VXLAN woes

I’ve been having some major problems with VXLANs on switches with Broadcom Trident II+ ASICS and could use some assistance. I’m deploying a bunch of new hypervisors and want to be able to moves VMs from one to the other at will. Each hypervisor plugs into a pair of leaf switches operating as an MLAG pair. Here’s an example of what that config might look like on one of my leaf switches.

interface hv04
bond-slaves swp7
bridge-pvid 1200
bridge-vids 1718 1740
clag-id 7
mstpctl-bpduguard yes
mstpctl-portadminedge yes

Then, my VLAN and VXLAN:

interface vlan1740
address-virtual 00:00:5E:00:01:B0 10.1.1.1/28
vlan-id 1740
vlan-raw-device bridge

interface vni1740
bridge-access 1740
bridge-learning off
mstpctl-bpduguard yes
mstpctl-portbpdufilter yes
vxlan-id 1740
vxlan-local-tunnelip 10.0.128.2 (switch’s loopback IP)
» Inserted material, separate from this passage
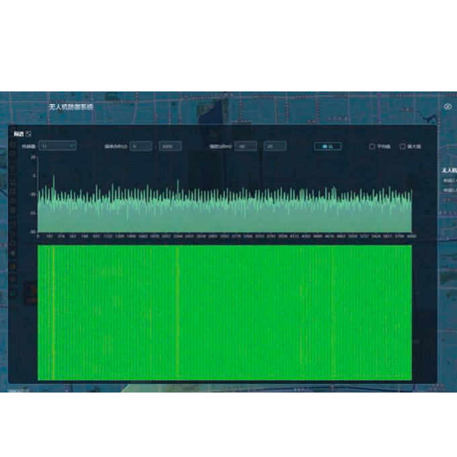Click the yellow line in the waterfall near 2244
This screenshot has height=457, width=457.
click(177, 309)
I then advertise each of my VNIs via BGP:

router bgp 4210000002

address-family ipv4 unicast
redistribute connected

address-family l2vpn evpn
neighbor FABRIC activate
advertise-all-vni

Right off the bat, if I only have this configuration on a single leaf pair and deploy a VM on the hypervisor in VLAN 1740, I start to see some problems. Theoretically, since I’m redistributing all of my connected routes via BGP, everything on my network should be able to get to VLAN 1740. In fact, if I look at my spine switches, I see routes to 10.1.1.0/28 from this leaf pair. In reality, my VM can only talk to very specific devices. As it odd as this sounds, I find myself only being able to ping other VMs, either on this hypervisor or on others in other racks. The VMs those VLANs belong to may or may not have a VXLAN attached to it. If I try to ping other devices, I see the ICMP request hit them, but the reply gets lost before it hits my VM. Now, I imagine this doesn’t have anything to do with whether the device is a physical one or a VM, but, rather, whether traffic to/from it is VLAN tagged or not.

NVIDIA has posted some information on some of the caveats of Broadcom Trident II+ switches here (Inter-subnet Routing | Cumulus Linux 4.1) and the workaround of basically turning every VLAN into a VXLAN sorta works. When I tried this on a pair of leaf switches, I found VMs hanging off of other leaf switches, also in VXLANs, could ping all of the physical servers in the rack where I made the updates. However, this seemed to have killed communication to the hypervisor in the rack where I made the update as well as the VMs on it. I rolled back my changes and suddenly had communication issues with most devices in the rack. I eventually solved those by ifdown’ing and ifup’ing every VLAN on the switches. This didn’t fix the issue with the hypervisor, though, and I found that traffic leaving the hypervisor going to just one of the leaf switches was getting blackholed. The only way to fix that issue was to delete the LACP bond to the hypervisor on the problematic switch and then re-creating it. I actually had a similar issue at one point on another of my hypervisors and this also solved that issue.

I’m really hesitant to move forward here. Theoretically, I can turn each of my VLANs into a VXLAN on each of my switches and everything should work and I just might need to re-create the bond to my hypervisor. However, it worries me that I could suddenly have similar issues with just about any bonded devices on my network at some other time. My switches are on version 4.2 and I can only upgrade to 4.3 since they have Broadcom ASICs. I’ve taken a look through the release notes, though, and I doubt the upgrade will make any difference.
I’m thinking about taking a pair of leaf switches and turning every VLAN into a VXLAN again. I kind of hope this breaks my hypervisor so I can troubleshoot things and possibly come up with a solution. When things were broken, I ran some “net show bgp l2vpn evpn route” commands on my switches and the problematic switch was both sending and installing routes. What else could I look at? What could I be missing here?

Also, FWIW, I’ve tested my setup in GNS3 on version 4.2 and everything works great. It sure seems like all these issues come down to the fact that I’m using Broadcom switches.